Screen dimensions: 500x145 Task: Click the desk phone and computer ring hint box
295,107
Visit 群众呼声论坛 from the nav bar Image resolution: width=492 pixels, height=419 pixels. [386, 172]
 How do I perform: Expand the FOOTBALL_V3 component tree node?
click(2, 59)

**WHAT YOU NEED TO DO**
Nothing but an exact reproduction of the entries is wanted.

**TASK RESULT**
Screen dimensions: 500x145 Task: Click the desk phone and computer ring hint box
295,107
Visit 群众呼声论坛 from the nav bar Image resolution: width=492 pixels, height=419 pixels. [386, 172]
 How do I perform: Expand the FOOTBALL_V3 component tree node?
click(2, 59)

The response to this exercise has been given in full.